After my service in "E-Boat Alley", I was transferred to Holyhead to the Contraband Control Service. This consisted of a small drifter which carried two officers out to ships coming into Liverpool, Holyhead and other ports, so that their cargo could be inspected. I was the signalman and it was my job to challenge ships coming in to port - mostly from Dublin. The main ships were "Cambria" and "Hibernia". Ships from Portugal were also checked as Portugal was not involved in the war. Security was tight as was shown when we were in for a boiler clean. My wife came to visit and was looking in a shop window when she was challenged by two men and escorted to the police station. Apparently she answered the description of a spy they were looking for!
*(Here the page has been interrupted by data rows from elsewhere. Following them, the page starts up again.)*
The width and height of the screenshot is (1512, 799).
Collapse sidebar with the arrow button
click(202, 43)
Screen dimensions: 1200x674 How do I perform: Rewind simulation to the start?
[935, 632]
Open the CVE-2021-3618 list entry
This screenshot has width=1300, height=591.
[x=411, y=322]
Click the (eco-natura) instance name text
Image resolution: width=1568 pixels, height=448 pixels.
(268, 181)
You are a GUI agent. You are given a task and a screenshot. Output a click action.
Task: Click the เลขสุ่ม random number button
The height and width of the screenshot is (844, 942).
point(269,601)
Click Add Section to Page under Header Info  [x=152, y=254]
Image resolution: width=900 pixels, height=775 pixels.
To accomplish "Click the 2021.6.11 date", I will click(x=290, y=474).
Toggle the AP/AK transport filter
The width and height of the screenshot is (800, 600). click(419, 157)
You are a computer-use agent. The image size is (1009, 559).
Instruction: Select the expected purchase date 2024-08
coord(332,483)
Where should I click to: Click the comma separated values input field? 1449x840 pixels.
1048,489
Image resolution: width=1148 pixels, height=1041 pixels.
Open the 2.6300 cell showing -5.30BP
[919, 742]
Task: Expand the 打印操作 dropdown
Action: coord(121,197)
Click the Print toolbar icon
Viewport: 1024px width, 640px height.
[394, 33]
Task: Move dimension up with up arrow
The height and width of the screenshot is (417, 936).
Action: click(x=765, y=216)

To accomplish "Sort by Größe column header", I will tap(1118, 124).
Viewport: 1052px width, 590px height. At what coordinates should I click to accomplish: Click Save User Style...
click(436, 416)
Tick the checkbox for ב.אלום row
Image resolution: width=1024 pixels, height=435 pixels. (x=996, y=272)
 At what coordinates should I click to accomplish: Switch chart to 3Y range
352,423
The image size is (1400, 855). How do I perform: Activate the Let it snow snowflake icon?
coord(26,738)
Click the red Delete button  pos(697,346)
Sometimes there was not much to do and we put out a drift net to catch herrings. We also caught dogfish which we used as bait for our lobster and crab pots. The ships engineer used to use the rough skins of the dogfish to polish the brass in the engine room. We often had a crab or lobster to take ashore. We pickled or fried the herrings. Because we had fish free from the sea our canteen often made a profit! Previously on the Gleaner if you wanted a dessert you had to get the ingredients yourself, make it, and ask chef to bake it often bribing him with a tot of Rum.
A short time after this I was accepted for officer training and I went down to Hove to the King Alfred training school. After this I did further training as a navigating officer and still more training in Greenwich. My first appointment was to HMS Ross part of a flotilla of minesweepers or "Smoky Joes", the last of the H.M. ships which were fuelled by coal. On this ship we were overrun with cockroaches. We had to have them chemically killed. We had to go into dry dock and all leave the ship. Even after this some of them survived. When we needed a boiler clean or to coal ship we went into Swansea. All the ships company were involved in coaling - shovelling the coal into the hold - the only exception being the captain. This was typical of a Royal Navy smaller ship's crew which were very much like a family together.